¿Vivan las cadenas?
El Gobierno tuvo tiempo suficiente para hacer política para estar en condiciones de hacer frente a la crisis sanitaria. Sin embargo, optó por procrastinar hasta meterse a sí mismo en un callejón sin salida.
A fuerza de empeñarse en crear la realidad a bases de relato, el presidente de los 600 asesores ha terminado por hacer de la obra de Gobierno una especie de Retablo de las maravillas, en el que los Chanfallas, Chirino de turno convencieron a quienes quisieron ser convencidos de que, como en el entremés de Cervantes, sólo los moralmente limpios eran capaces de ver y entender la representación titeresca.
Por eso ha resultado tan enternecedor ver salir en tromba jeremíaca al contingente propagandístico de la coalición gubernamental, cuando el Tribunal Constitucional ha dictaminado que el rey estaba desnudo y que qué títeres, ni qué niños muertos.
Todo esto resultaría incluso divertido por pueril, si no fuese porque están jugando con las cosas de comer. Que personas a las que se les sabe o se les supone un discernimiento suficiente, se permitan relativizar la gravedad de la inaudita privación de derechos fundamentales aduciendo que el fin justifica los medios, y que los menospreciados magistrados se han puesto estupendos al cumplir con su función exclusiva de interpretación constitucional, algo que en modo alguno corresponde al ejecutivo, que dispone de la Brigada Aranzadi precisamente para evitar atropellos de esta índole.
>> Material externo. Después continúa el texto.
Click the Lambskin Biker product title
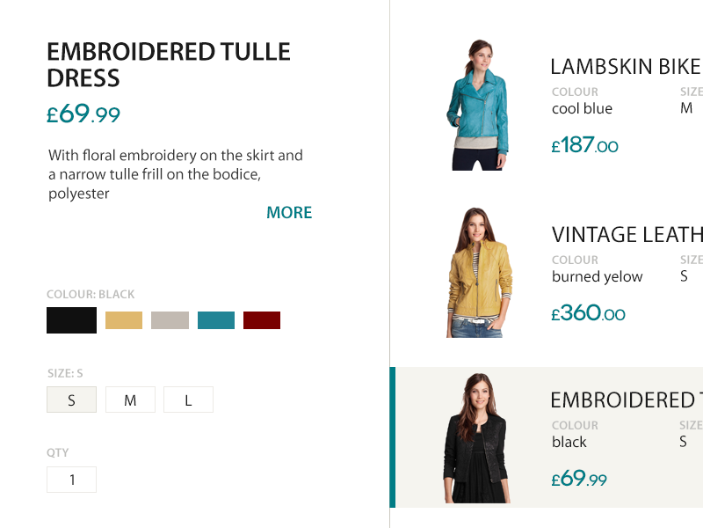 pos(626,67)

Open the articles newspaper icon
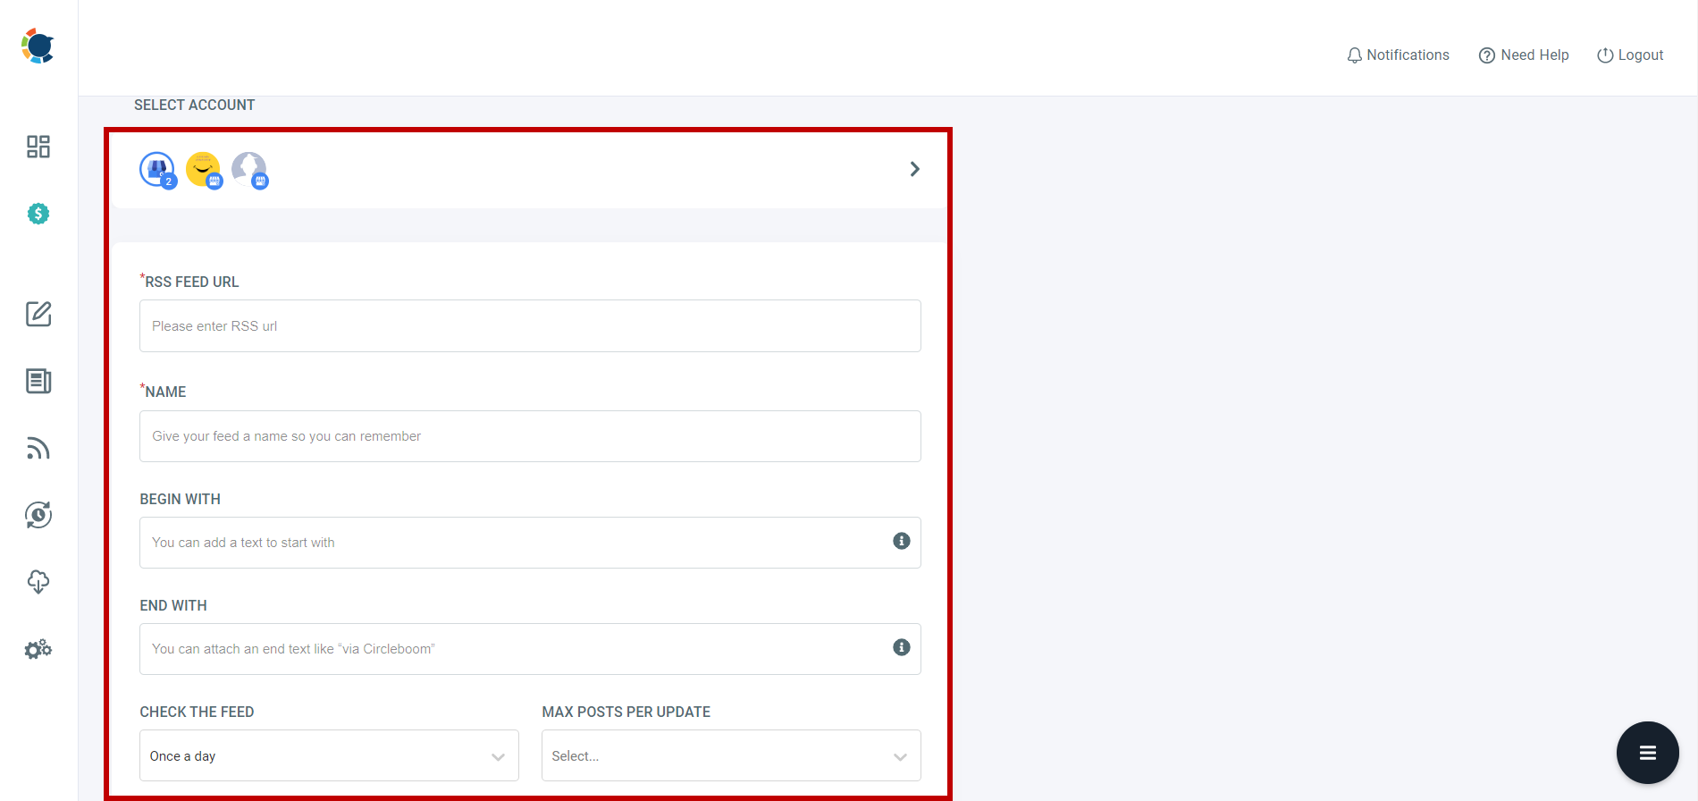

Defender lo contrario, deslegitimando y minando activamente el criterio del Tribunal Constitucional, es el equivalente actual de aquellos abnegados partidarios de Fernando VII que desengancharon los caballos del carruaje del rey felón para tirar de ella ellos mismos al grito de ‘¡Vivan las cadenas!’.
Porque, en contra de lo que los adláteres del Gobierno de coalición se esfuerzan en hacernos creer, los españoles nos dotamos de un tribunal constitucional precisamente para impedir que la arbitrariedad de los gobernantes les induzca a tomar atajos legales por nuestro bien, en aras de las democracia sustantiva y con la única legitimidad de la aritmética electoral, a lo Carl Schmitt.
Contrariamente, tal y como señaló su antagonista Hans Kelsen, ‘la democracia es procedimiento, y sólo procedimiento’, un principio fundamental en el que abundaron después autores como Robert A. Dahl y John Rawls, cuya concepción formalista de la democracia como proceso normativo de toma de decisiones, es la espina dorsal de todas las democracias dignas de tal nombre.
Evidentemente, no se puede hacer política usando el código civil, como quien usa el código de circulación para saber como llegar a alguna parte. Pero nos acabaremos haciendo daño si fingimos no entender que mientras que la justicia se administra, la política se hace, y que corresponde a ésta enmendar y crear aquellos procedimientos formales necesarios para adaptar nuestro marco legal a situaciones inéditas, como la pandemia.
El Gobierno tuvo tiempo suficiente para hacer política, reformando leyes orgánicas que atañen a nuestros derechos fundamentales, para estar en condiciones de hacer frente a la crisis sanitaria. Sin embargo, optó por procrastinar, restando importancia a la pandemia durante meses, hasta meterse a sí mismo en un callejón sin salida que le obligó a imponer la suspensión de nuestros derechos fundamentales durante tres meses.
En contra de lo que sostiene despectivamente el cacofónico, y un punto histérico, relato oficialista, el formalismo procedimental no es una cuestión de juristas de salón tiquismiquis, sino el palo del almiar de nuestro Estado de Derecho.